16 Apr 2020

Stop Using Too Many Acronyms (Nobody Understands You)

Elon Musk famously hates acronyms.

He coined the phrase “Acronyms Seriously Suck,” or ASS.

According to his autobiography by Ashlee Vance (which is a seriously good read, by the way), he lambasts anyone who uses too many acronyms in presentations and insists on them being written out in long form.

I like Elon.

Sure, he has his faults, but he’s arguably done more to save the planet than any Green Party has done.

So, I took the gist of what Elon did at SpaceX and put my own twist on it:

Stop using too many acronyms: You’re confusing your audience and they’re scared to ask

Acronyms are the worst form of consultant speak.

It’s the confusing, technocratic language that alienates anyone who isn’t an SME (sorry, subject matter expert).

You see?!

In the movie Jerry Maguire, high-flying sports agent Tom Cruise charms Renee Zellweger with his grovelling apology, and she then replies, “you had me at hello”.

Fast forward from cheesy 90s movies to today’s business world, and presenters are losing their audience at hello.

Or rather, at the moment they unleash their first confusing acronym without adding a clear explanation of what it stands for.

Nobody likes speaking up in meetings or presentations to ask what something means, for fear of looking stupid.

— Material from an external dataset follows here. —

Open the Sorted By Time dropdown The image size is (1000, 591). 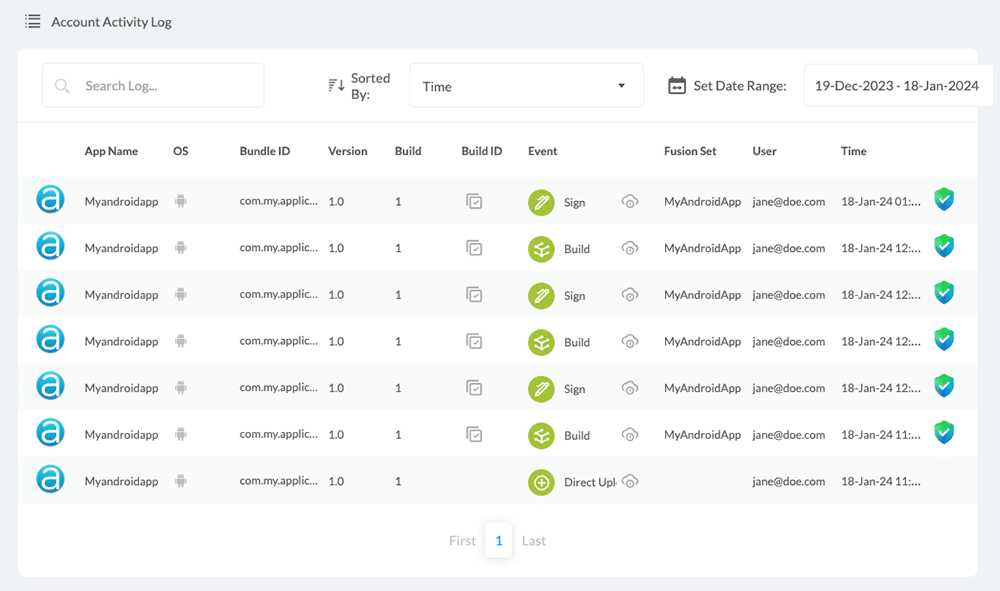526,86
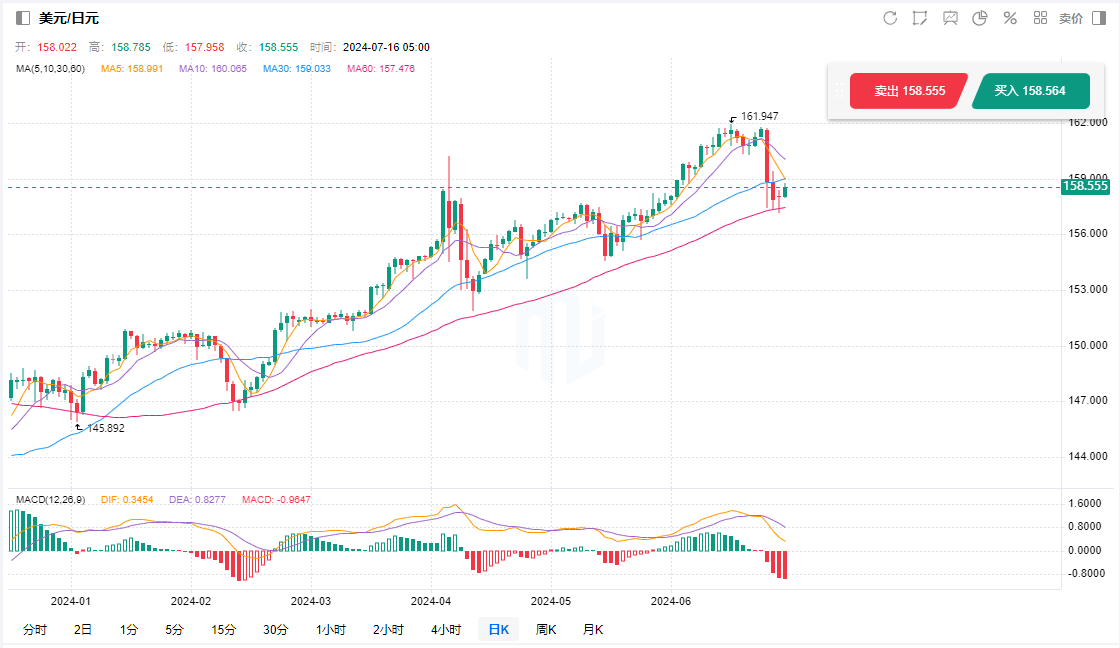Click the percent sign icon

[1010, 18]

But overuse of acronyms means that otherwise engaged listeners are turned off because they don’t understand something which could so easily be madeEspecially if the person presenting is a more senior member of staff.

So, my little rant for the day is this:

Let’s stop talking like morons just because we’re trying to show off how much we know about a certain topic, and let’s curb our overuse of acronyms.

Speak in plain English

Oh, and speak it at a speed which is comprehensible to non-native speakers.

Trust me, you’ll reach a lot more people with your message.

Don’t be like the former VP of Product Supply in one of my former companies who spoke his northern English dialect at normal speed to a room full of perplexed French, Germans and Italians who were sat there scratching their heads thinking “what is this dude talking about?”

Know your audience and adapt your language to make sure they’re with you on the journey.

It’s not hard.

Avoid using too many acronyms. Speak clearly and lucidly.

It just takes a bit of thought and emotional intelligence.

Rant over.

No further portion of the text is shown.